When I was in elementary school, my father would sometimes take me to his weekly orchestra rehearsals. He belonged to the local community orchestra which put on maybe three or four concerts a year. I would sit at the back of the rehearsal hall at the local high school with him and rejoice in the music that surrounded me. He played percussion. If it wasn’t brass, strings or woodwinds, he was your guy (except for piano and harp, of course).

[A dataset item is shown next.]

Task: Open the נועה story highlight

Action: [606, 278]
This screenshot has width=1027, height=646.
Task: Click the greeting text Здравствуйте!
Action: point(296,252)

My very favorite instrument he played was the tympani—the big copper kettledrums. I loved, and still love, that deep-throated pounding sound, almost like the beating of a heart. You have to tune those, you know. There are usually two or more in the orchestra, and they’re tuned to different notes. Each time before my dad would perform, he’d spend many minutes with his ear within millimeters of the drumhead tapping it lightly with the padded tympani mallet, and as he did so, he would turn one tuning screw a skosh clockwise or counterclockwise to get the desired pitch. (The drums typically have a range of a perfect fifth, according to Wikipedia.) And then he’d repeat the process with the other one. He loved those drums, but they didn’t belong to him. The school district owned them.
Dad would also let me sit with him during performances. That’s when all the hard work week after week came together in a perfect whole. I would sit on a chair just like his chair—an angelic-looking little blond girl—and watch and listen as the orchestra gave life to black dots on paper. I learned to play the piano starting in first grade, moved on to accordion and then violin along the way, but I believe that the greatest music education I ever got was sitting in that orchestra absorbing the contribution of every instrument alone and then together. I can tear “Summon the Worms” apart and appreciate its soaring due to the time I spent sitting at the back of that orchestra.
So, to my father who’s been gone for nearly six years now, I say thank you. Thank you, Daddy, for the music, all the music. My life would falter were it not for my love of music. And while rock-and-roll is great and I love it dearly, it’s the magic of an orchestra that never fails to take me places I’ve never been before.
*That’s what the SyFy network was called when the miniseries first aired.